In the case of filesytem-dax a page is one-in-the-same object as a filesystem-block, and a filesystem expects that its operations will not be blocked indefinitely. LRU pages can continue to be pinned indefinitely because operations can continue around the pinned page, i.e. every agent, save for the dma agent, drops their reference to the page and its tolerable that the final put_page() never arrives.
I do not understand. Are you saying that a user triggered IO can pin LRU pages indefinitely. This would be _really_ wrong. It would be basically an mlock without any limit. So I must be misreading you here
You're not misreading. See ib_umem_get() for example, it pins pages in response to the userspace library call ibv_reg_mr() (memory registration), and will not release those pages unless/until a call to ibv_dereg_mr() is made.
Who and how many LRU pages can pin that way and how do you prevent nasty users to DoS systems this way?
I assume this is something the RDMA community has had to contend with? I'm not an RDMA person, I'm just here to fix dax.

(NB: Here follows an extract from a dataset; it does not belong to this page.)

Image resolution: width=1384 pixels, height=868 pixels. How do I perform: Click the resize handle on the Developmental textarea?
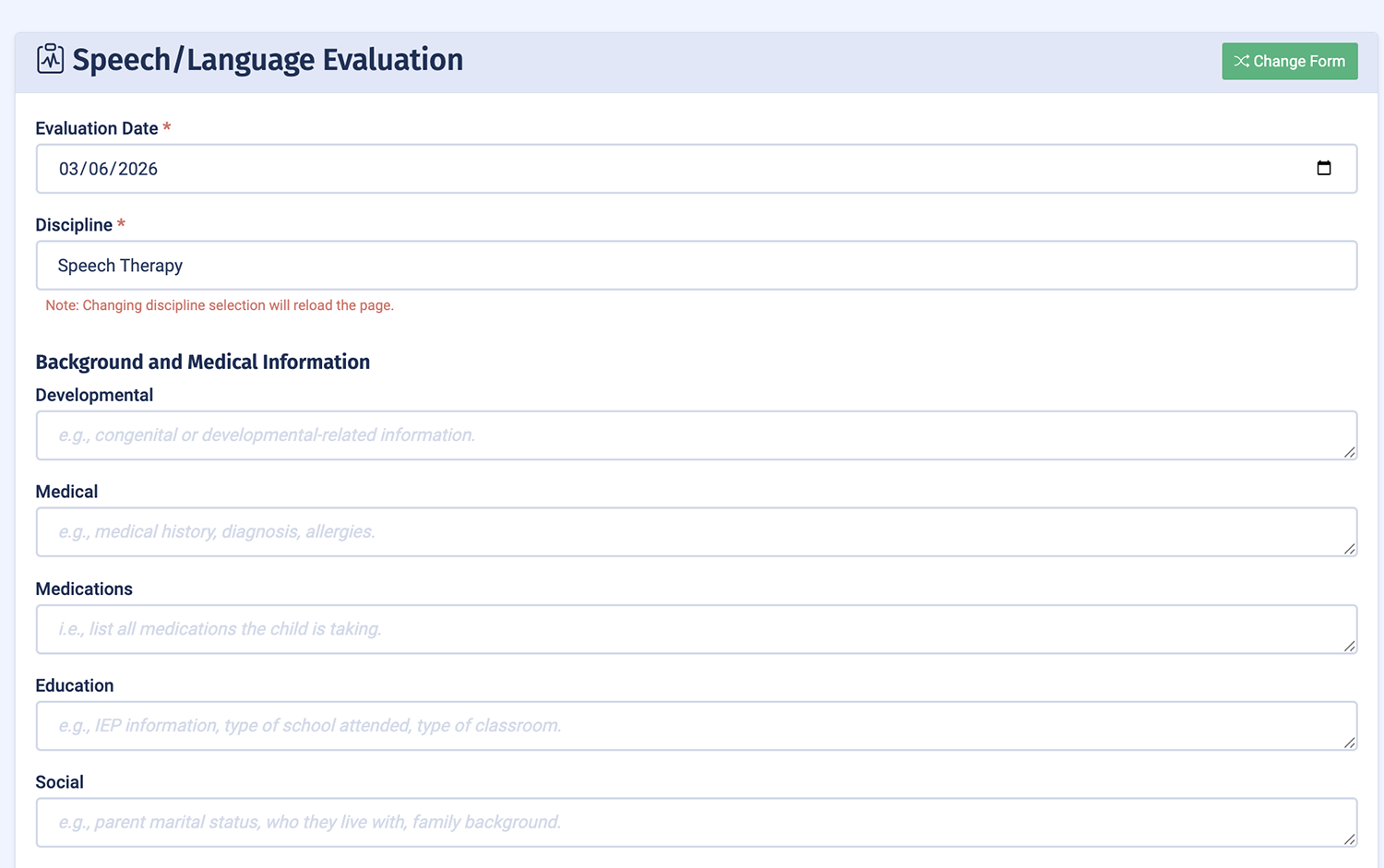[x=1350, y=454]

I remember PeterZ wanted to address a similar issue by vmpin syscall that would be a subject of a rlimit control. Sorry but I cannot find a reference here
https://lwn.net/Articles/600502/
but if this is at g-u-p level without any accounting then it smells quite broken to me.
It's certainly broken with respect to filesystem-dax and if there is other breakage we should get it all on the table.